*** Supplied records Section Begins ***
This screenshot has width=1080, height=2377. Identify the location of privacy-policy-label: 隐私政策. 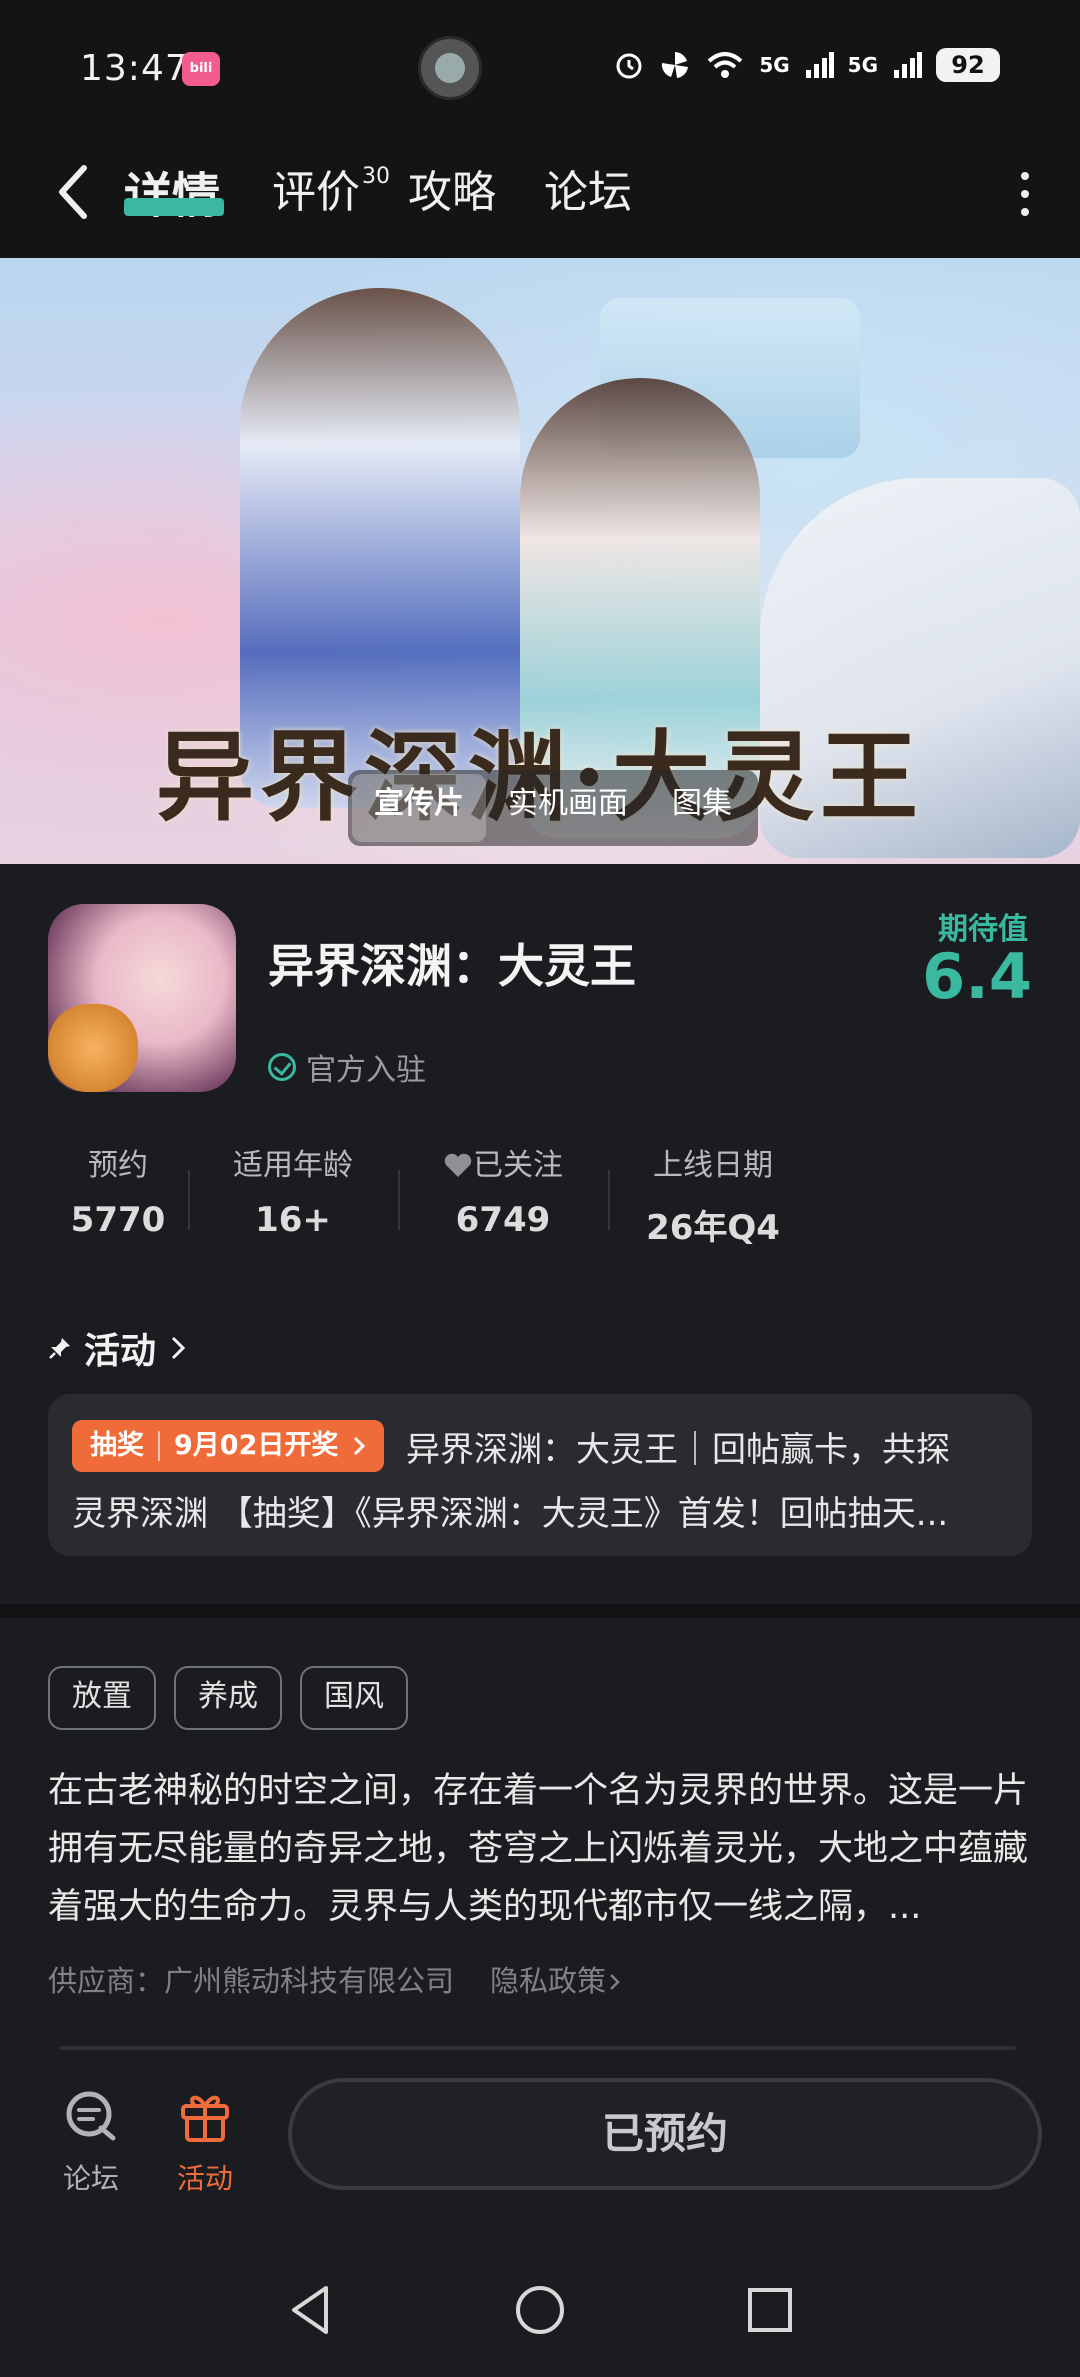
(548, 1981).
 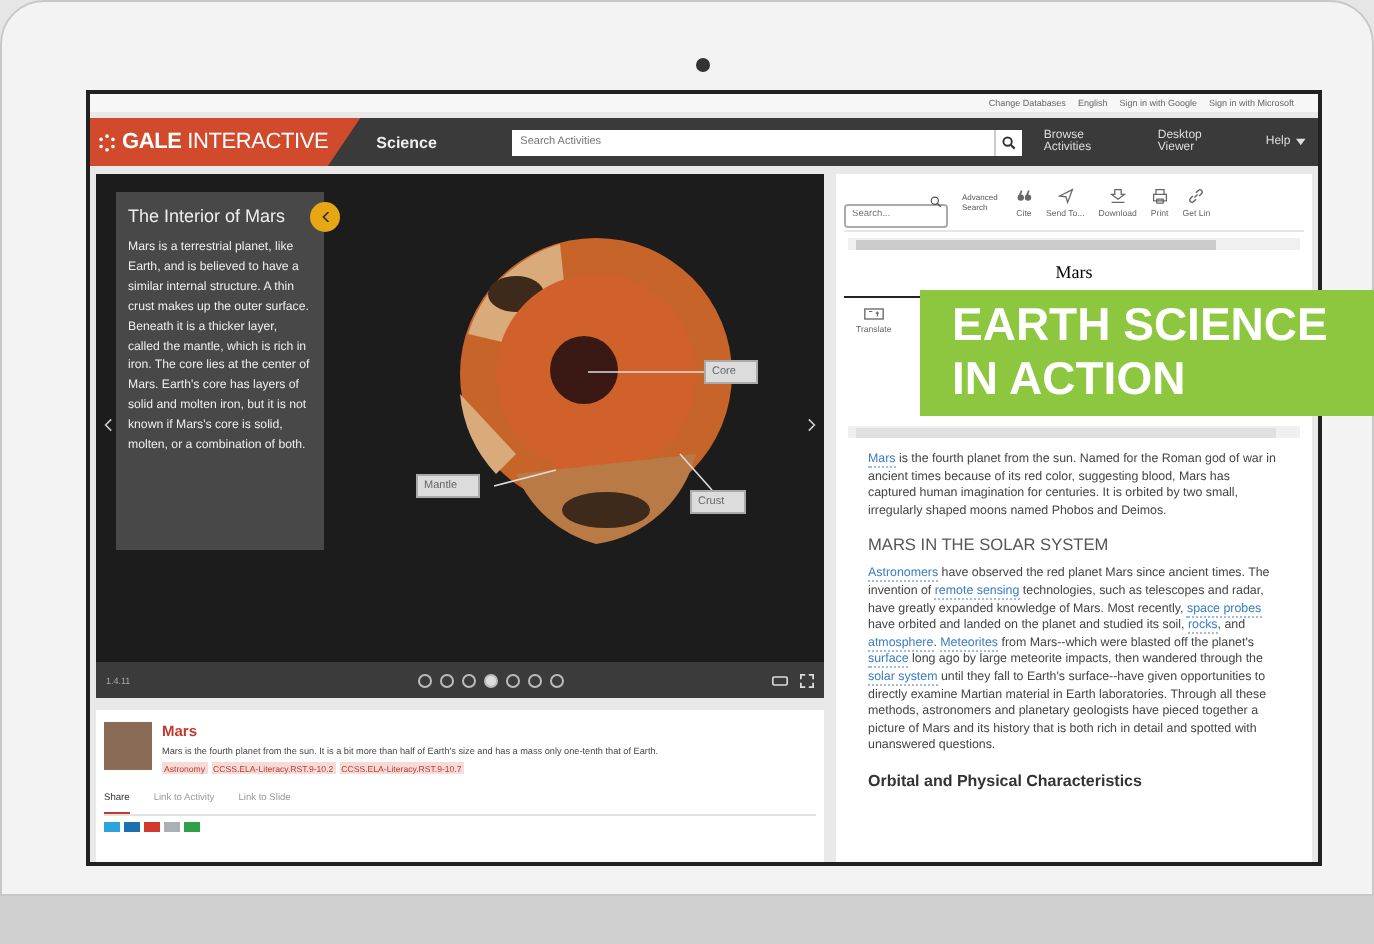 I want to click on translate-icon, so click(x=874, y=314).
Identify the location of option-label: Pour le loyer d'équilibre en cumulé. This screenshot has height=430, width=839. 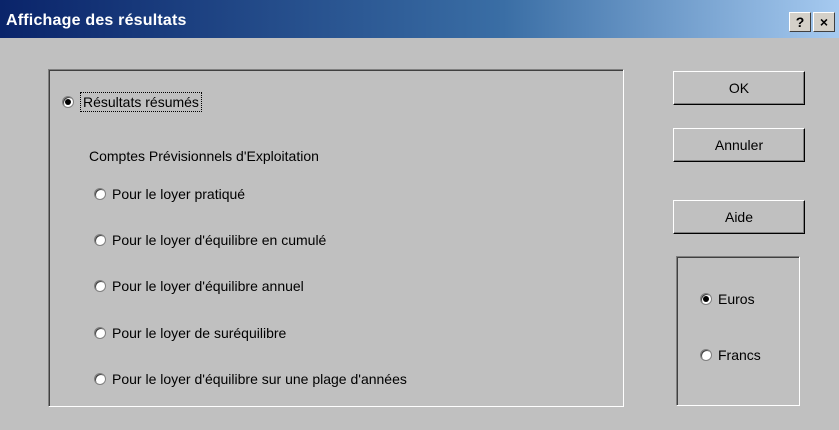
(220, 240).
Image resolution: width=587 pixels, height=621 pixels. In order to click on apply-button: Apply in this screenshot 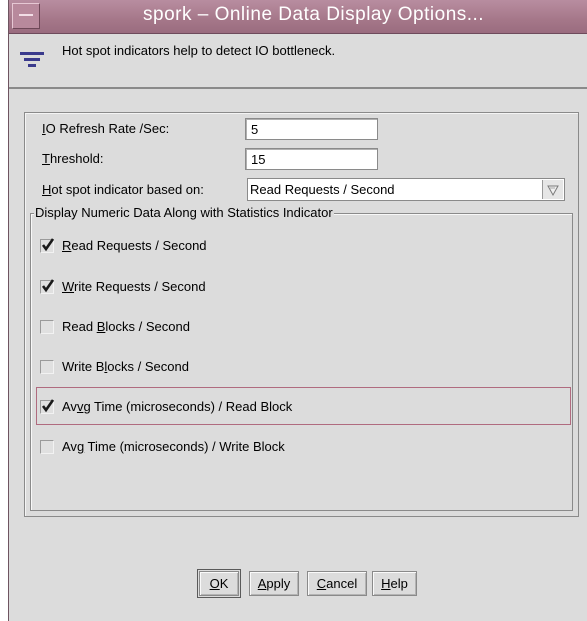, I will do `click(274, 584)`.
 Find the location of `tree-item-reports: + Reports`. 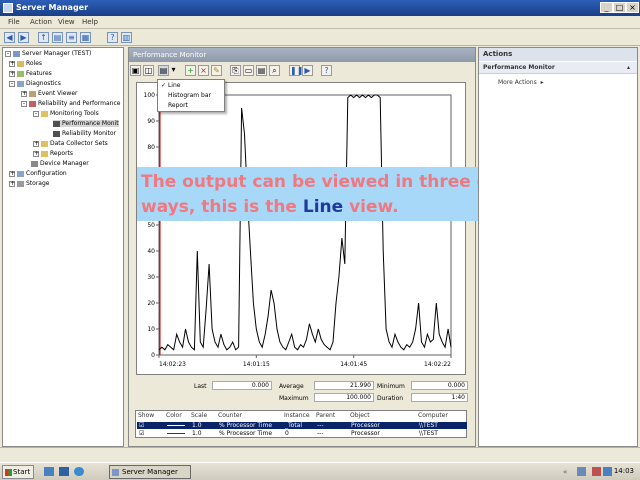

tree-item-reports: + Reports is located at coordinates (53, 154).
*** Supplied records Section Ends ***
Reproduce the records from their beginning through the line containing "(220, 240).", including both of those lines. Leave the pictures out of your copy.

- **Result for this task**:
This screenshot has width=1080, height=2377. Identify the location of privacy-policy-label: 隐私政策. 
(548, 1981).
  I want to click on translate-icon, so click(x=874, y=314).
Identify the location of option-label: Pour le loyer d'équilibre en cumulé. This screenshot has height=430, width=839. 
(220, 240).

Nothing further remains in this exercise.